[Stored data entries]
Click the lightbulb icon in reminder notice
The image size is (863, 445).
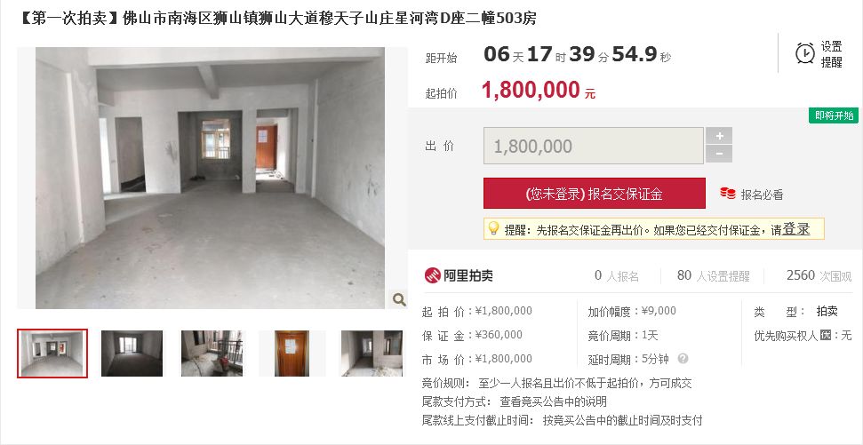pyautogui.click(x=493, y=228)
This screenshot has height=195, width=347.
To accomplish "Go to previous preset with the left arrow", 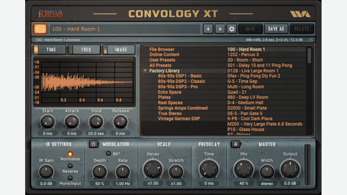I will click(208, 29).
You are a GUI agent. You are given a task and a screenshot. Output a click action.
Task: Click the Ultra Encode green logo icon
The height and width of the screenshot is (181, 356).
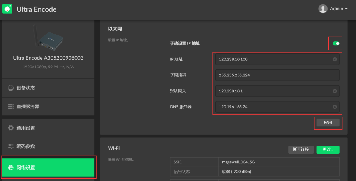pyautogui.click(x=8, y=9)
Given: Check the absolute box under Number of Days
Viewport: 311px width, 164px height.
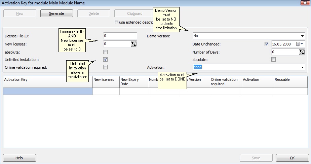Looking at the screenshot, I should (274, 60).
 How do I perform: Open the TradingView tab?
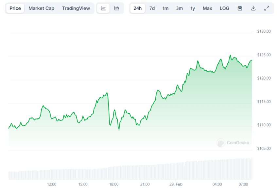(x=76, y=8)
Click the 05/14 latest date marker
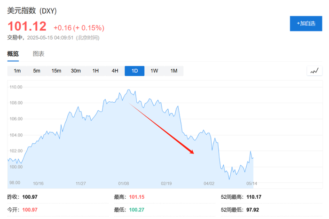The width and height of the screenshot is (329, 219). pos(251,183)
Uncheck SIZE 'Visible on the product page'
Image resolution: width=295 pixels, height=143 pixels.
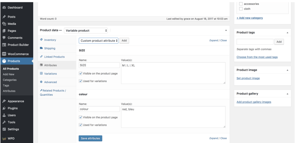(x=81, y=74)
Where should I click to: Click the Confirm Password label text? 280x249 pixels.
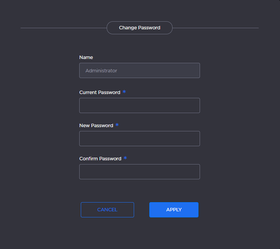pos(100,159)
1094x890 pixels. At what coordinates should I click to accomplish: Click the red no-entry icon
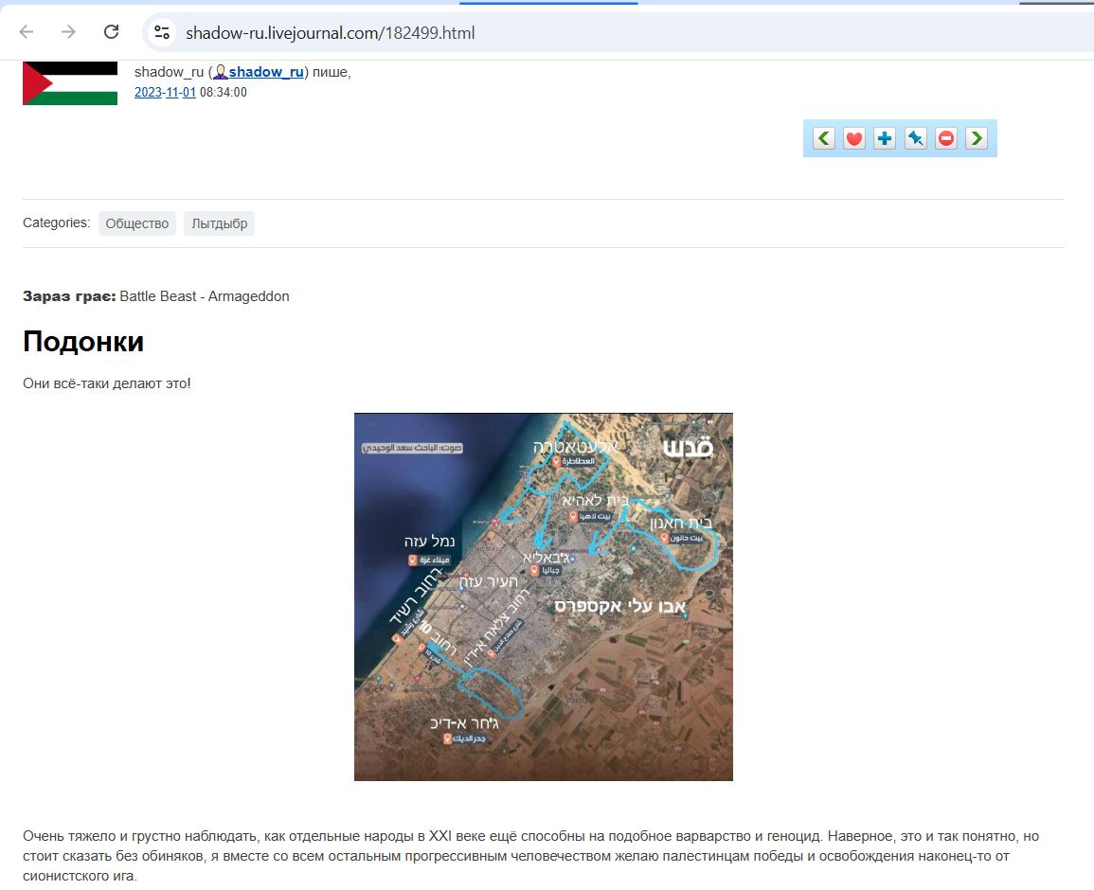946,139
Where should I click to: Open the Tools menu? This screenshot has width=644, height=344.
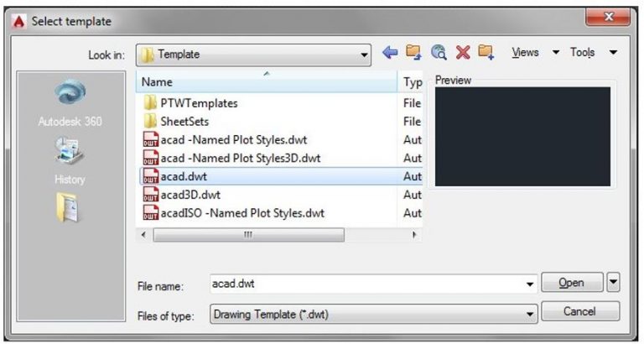593,53
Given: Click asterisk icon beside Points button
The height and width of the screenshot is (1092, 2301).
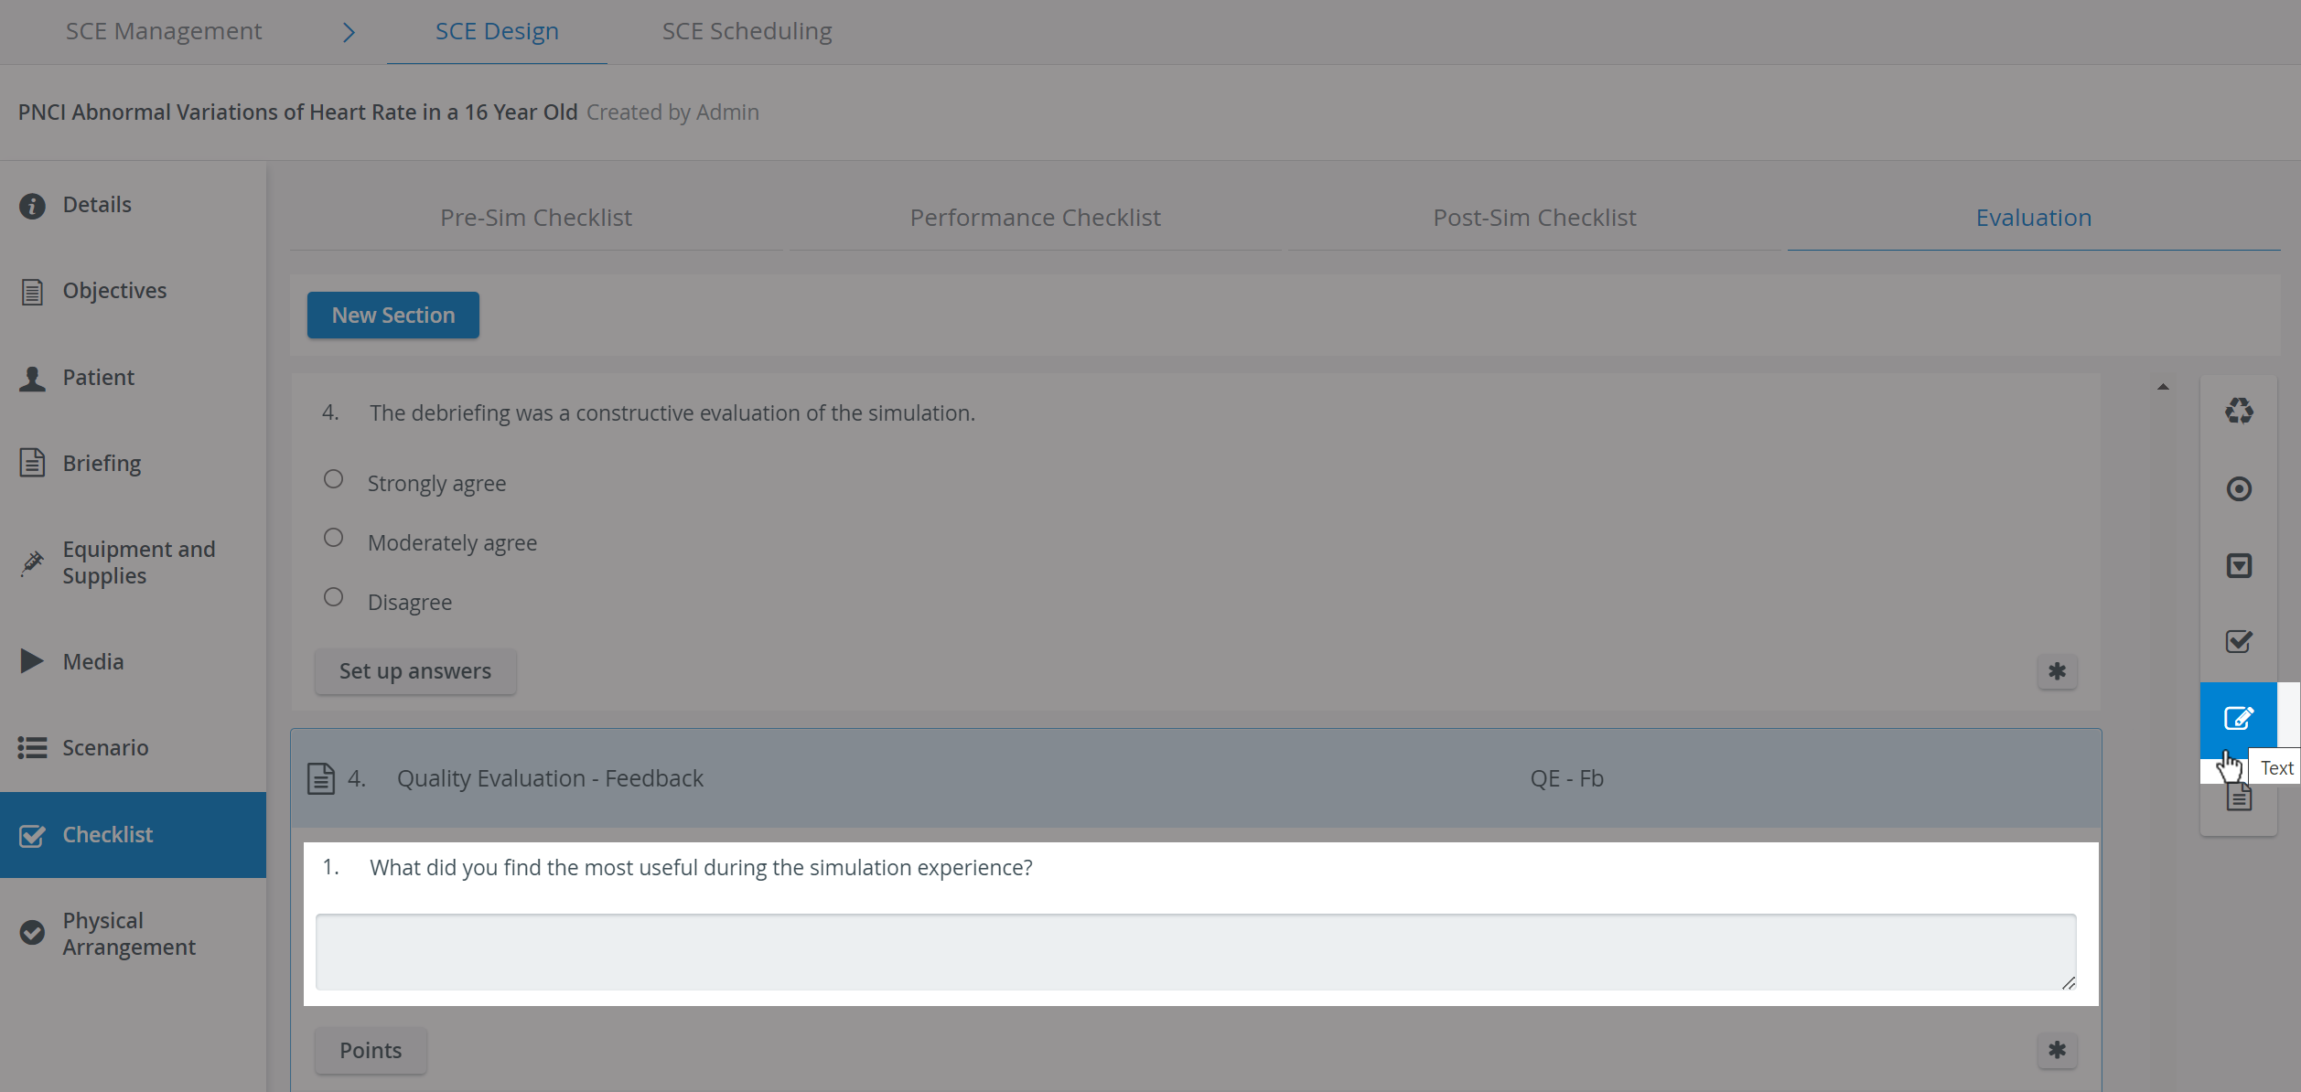Looking at the screenshot, I should click(x=2057, y=1050).
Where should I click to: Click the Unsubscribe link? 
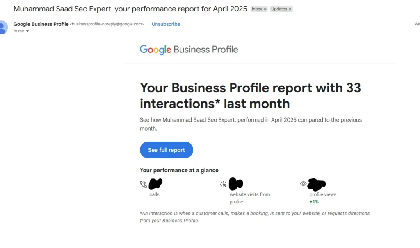[166, 24]
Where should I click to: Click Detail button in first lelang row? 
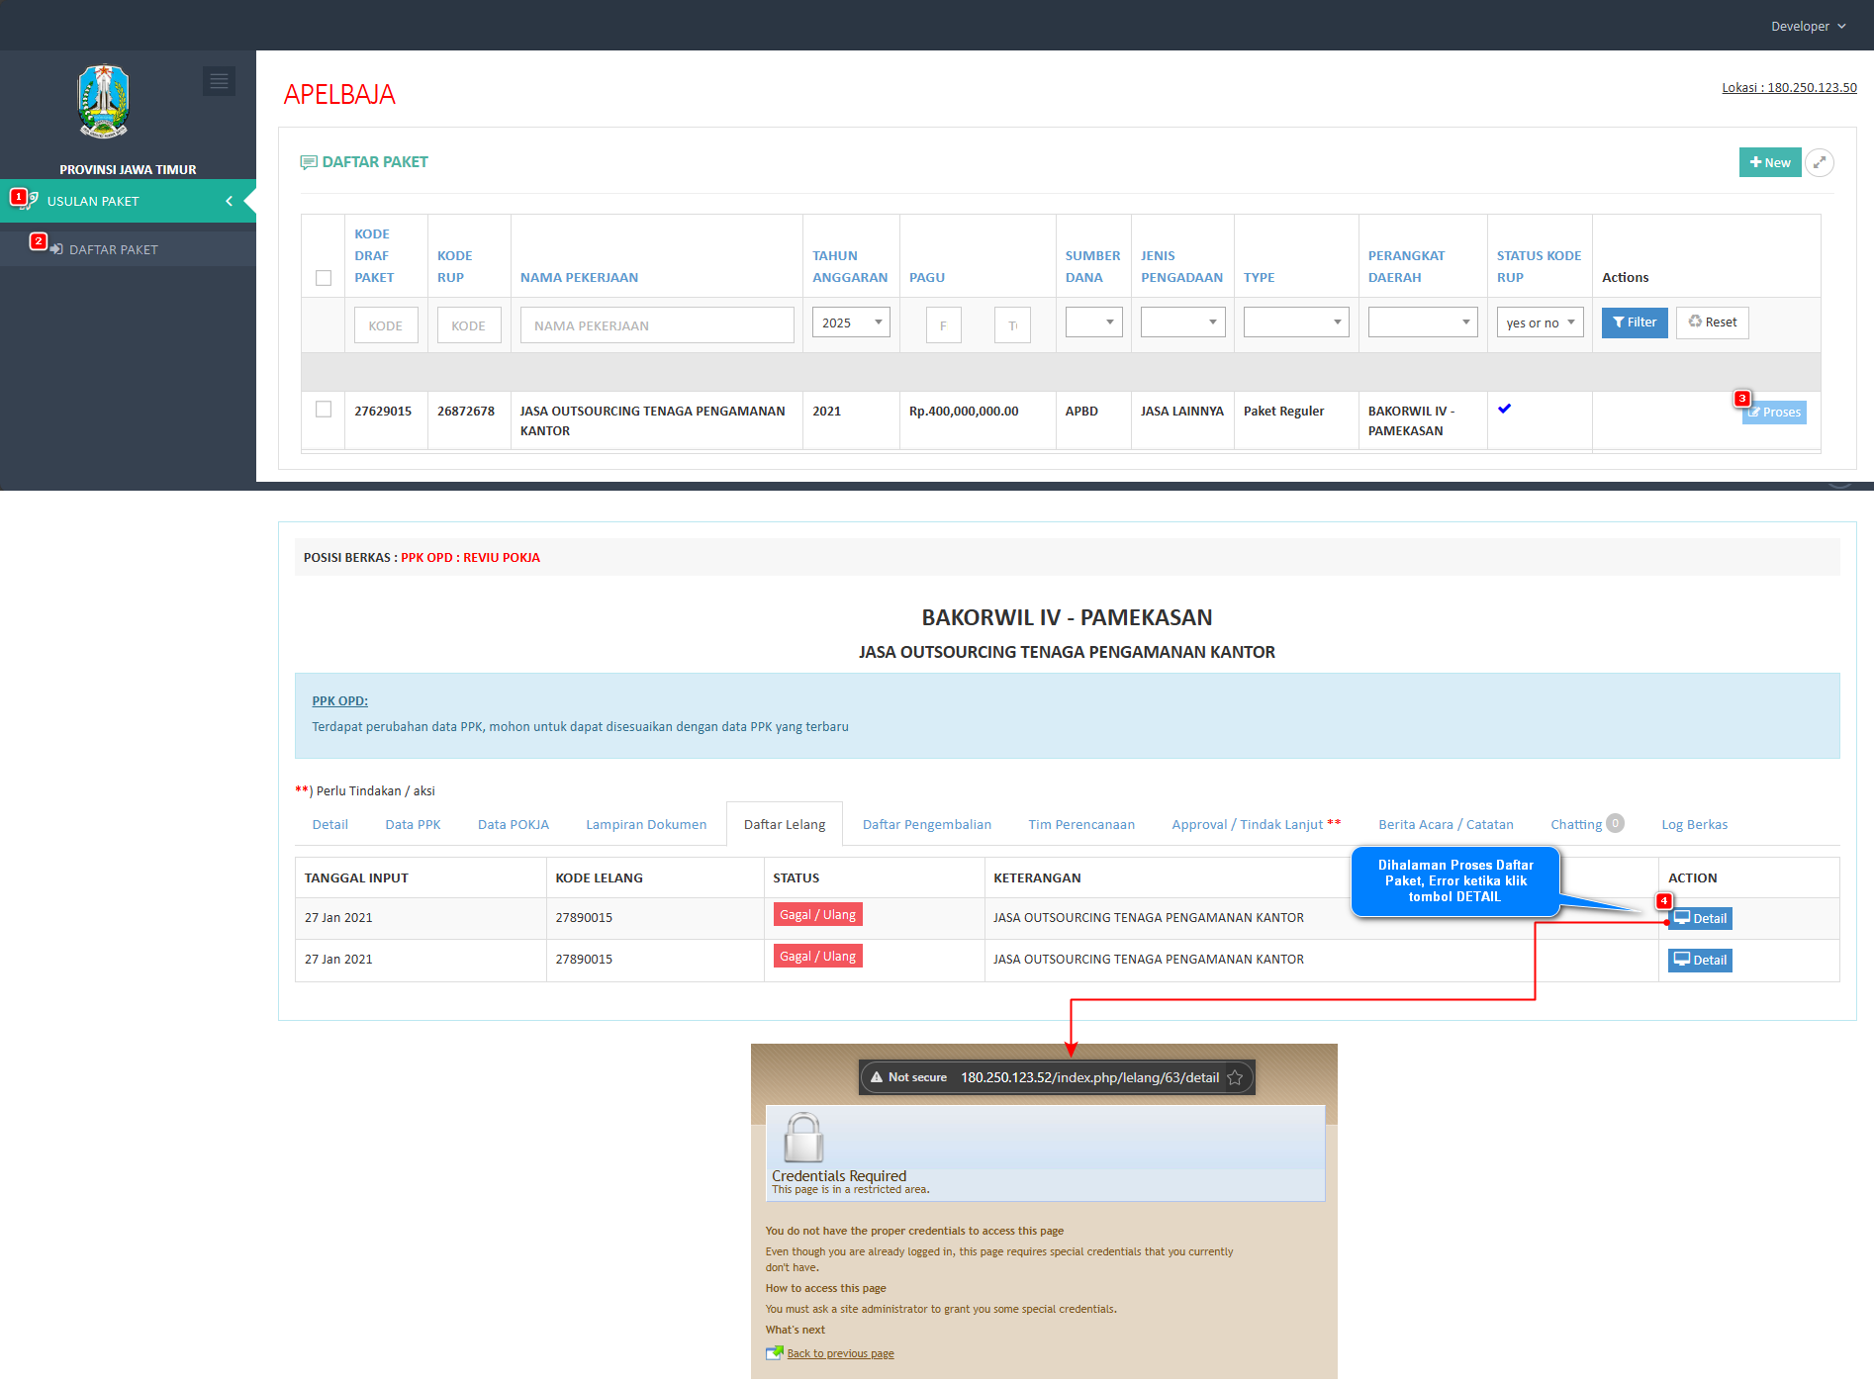pos(1700,918)
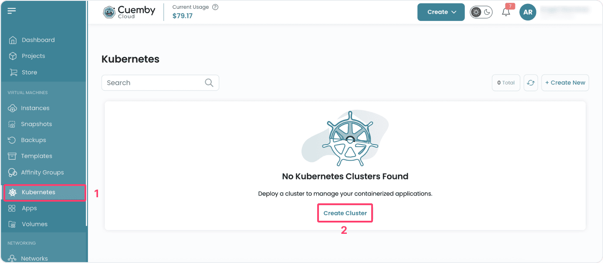Viewport: 603px width, 263px height.
Task: Click the Cuemby Cloud logo
Action: pos(129,12)
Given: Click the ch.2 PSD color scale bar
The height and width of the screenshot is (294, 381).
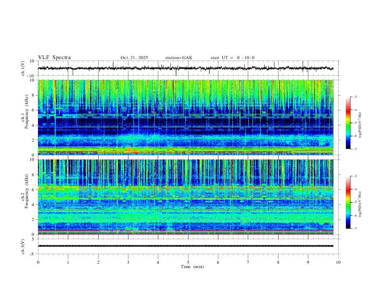Looking at the screenshot, I should (x=348, y=202).
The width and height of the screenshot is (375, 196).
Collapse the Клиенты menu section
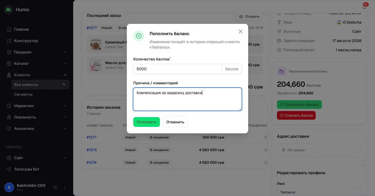click(x=65, y=75)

▶ Exercise details: Go to the line with "Given: Click the ch.2 PSD color scale bar" in the entries above. Reproduce that line and each one after it to the end, exactly and without the pictures.

▶ Answer to the exercise:
Given: Click the ch.2 PSD color scale bar
The height and width of the screenshot is (294, 381).
Looking at the screenshot, I should (x=348, y=202).
The width and height of the screenshot is (375, 196).
Collapse the Клиенты menu section
click(x=65, y=75)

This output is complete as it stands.